This is not so different to any other question of law, especially law in cyberspace. Can I stop people gambling online? It depends who I am and what measures I allow myself to use. If I am the state, and I ban computers from my territory, there's no more online gambling because there's no more online anything. If I believe it's a human right for people to spend their money as they wish, I am left only with appeals to reason and similar soft measures. If I allow myself to use physical coercion but intend to coexist with the Internet, then it's the usual situation with respect to cybercrime, or with respect to crime in general: there's a persistent underworld, and steady employment for law enforcement, and busts, confiscations, and court cases are just an ongoing fact of life.
You may be looking for answers to this problem which don't involve the state. Well, there are various software and hardware measures which are possible. You can make an upload physically un-copyable. You can give the upload an internal interface to its experience which renders it immune to coercion - all a hostile party can do is delete it. (Such measures seem to require that how the upload's defenses work is heavily obfuscated, at the level of source code.)
But of course, people who just want to torture and kill may be able to get copies of vulnerable minds from somewhere, or may even be able to generate them according to recipes. There's still a third class of solution, apart from 'the state' and 'technical security', and that is to change human nature itself. One would expect a lot of that to be happening anyway, in a society with the capacity for mind uploading. Also, this third solution naturally mingles with the first - sadists who enjoy their sadism aren't just going to volunteer for barbarectomies, and even ordinary people would feel some fear at the prospect of psychosurgically-induced pacifism, as it threatens to make them the prey of others who still have their vicious side intact.
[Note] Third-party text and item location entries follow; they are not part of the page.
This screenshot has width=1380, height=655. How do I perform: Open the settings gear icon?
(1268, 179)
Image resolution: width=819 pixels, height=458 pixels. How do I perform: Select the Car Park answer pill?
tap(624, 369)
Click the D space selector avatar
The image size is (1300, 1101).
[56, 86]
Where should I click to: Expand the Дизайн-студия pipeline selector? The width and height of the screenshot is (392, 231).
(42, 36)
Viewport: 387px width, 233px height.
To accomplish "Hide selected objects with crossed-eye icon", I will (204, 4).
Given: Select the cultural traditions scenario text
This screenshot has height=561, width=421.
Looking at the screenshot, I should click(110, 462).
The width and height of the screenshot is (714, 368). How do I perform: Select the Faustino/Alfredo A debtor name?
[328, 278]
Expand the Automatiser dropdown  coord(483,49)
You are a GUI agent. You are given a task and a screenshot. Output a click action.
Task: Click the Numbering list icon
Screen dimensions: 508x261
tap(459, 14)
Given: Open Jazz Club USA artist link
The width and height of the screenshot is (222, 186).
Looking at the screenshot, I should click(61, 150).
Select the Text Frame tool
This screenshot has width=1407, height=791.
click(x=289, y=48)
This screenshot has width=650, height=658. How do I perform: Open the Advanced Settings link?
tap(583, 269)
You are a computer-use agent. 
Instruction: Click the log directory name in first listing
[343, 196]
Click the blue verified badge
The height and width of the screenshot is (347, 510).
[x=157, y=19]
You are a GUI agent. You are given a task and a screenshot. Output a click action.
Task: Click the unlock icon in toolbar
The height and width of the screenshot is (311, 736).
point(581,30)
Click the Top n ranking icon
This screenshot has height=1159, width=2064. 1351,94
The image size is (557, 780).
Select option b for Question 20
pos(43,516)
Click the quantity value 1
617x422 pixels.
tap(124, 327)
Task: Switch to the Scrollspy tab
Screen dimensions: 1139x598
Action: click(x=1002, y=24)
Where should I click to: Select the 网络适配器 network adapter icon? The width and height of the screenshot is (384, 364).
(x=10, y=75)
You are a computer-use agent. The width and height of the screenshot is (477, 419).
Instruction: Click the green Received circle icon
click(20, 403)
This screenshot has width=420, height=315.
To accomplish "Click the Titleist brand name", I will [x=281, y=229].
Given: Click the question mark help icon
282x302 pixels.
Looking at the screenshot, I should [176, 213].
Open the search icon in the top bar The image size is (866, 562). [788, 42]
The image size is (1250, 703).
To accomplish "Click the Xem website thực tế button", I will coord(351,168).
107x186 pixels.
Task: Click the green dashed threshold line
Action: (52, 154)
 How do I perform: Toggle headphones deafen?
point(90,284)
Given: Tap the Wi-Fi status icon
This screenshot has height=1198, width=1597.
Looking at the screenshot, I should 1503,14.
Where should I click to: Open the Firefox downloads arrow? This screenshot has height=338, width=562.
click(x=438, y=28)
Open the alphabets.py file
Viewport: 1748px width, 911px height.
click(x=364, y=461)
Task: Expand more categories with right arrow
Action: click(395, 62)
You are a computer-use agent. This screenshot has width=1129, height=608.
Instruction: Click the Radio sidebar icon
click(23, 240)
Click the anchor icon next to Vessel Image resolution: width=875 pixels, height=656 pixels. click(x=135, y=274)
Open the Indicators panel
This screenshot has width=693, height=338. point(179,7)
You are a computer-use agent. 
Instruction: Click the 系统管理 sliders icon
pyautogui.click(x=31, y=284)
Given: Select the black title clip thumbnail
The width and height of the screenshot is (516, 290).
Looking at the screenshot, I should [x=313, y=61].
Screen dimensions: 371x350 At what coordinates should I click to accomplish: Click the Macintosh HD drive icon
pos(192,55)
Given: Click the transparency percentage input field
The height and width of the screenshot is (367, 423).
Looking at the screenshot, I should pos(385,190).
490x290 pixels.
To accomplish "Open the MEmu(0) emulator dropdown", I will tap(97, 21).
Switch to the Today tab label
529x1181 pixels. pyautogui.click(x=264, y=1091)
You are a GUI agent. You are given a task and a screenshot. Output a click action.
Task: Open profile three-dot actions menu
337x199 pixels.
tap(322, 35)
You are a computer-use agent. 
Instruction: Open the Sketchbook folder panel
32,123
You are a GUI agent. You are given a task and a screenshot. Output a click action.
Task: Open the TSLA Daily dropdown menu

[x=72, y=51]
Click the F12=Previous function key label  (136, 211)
The recent novel by Iain M. Banks, Surface Detail, is about a galactic war intended to shut down "hells" created by unfortunate civilizations which believe in technologically creating the afterlife of punishment that they believed in during their superstitious eras. One issue is that no-one knows where the hells are physically located, or what physical medium is hosting them.
I'd be curious about anything, governmental or not, which even vaguely resembles a solution.
On the torture vs. eye specks scale, the risks to ems strike me as not needing a lot of exponents.
Nevfgbv ol Jnygre Wba Jvyyvnzf has a similar situation to Surface Detail. The possibility of a hell planet isn't revealed till halfway through the book, so I've rot13ed the author and title. However, the book is a classic of transhumanism if you ignore the administrative problems.
When I was reading The Seven Biggest Dick Moves in the History of Gaming, I was struck by the number of people who are strongly motivated to cause misery to others [1], apparently for its own sake. I think the default assumption here is that the primary risk to ems is from errors in programming an AI, but cruelty from other ems, from silicon minds closely based on humans but not ems (is there a convenient term for this?) and from just plain organic humans strikes me as extremely likely.
We're talking about a species where a significant number of people feel better when they torture Sims. I don't think torturing Sims is of any moral importance, but it serves as an indicator about what people like to do. I also wonder how good a simulation has to be before torturing it does matter.
I find it hard to imagine a system where it's easy to upload people which has security so good that torturing copies wouldn't be feasible, but maybe I'm missing something.
[1] The article was also very funny. I point this out only because I feel a possibly excessive need to reassure readers that I have normal reactions.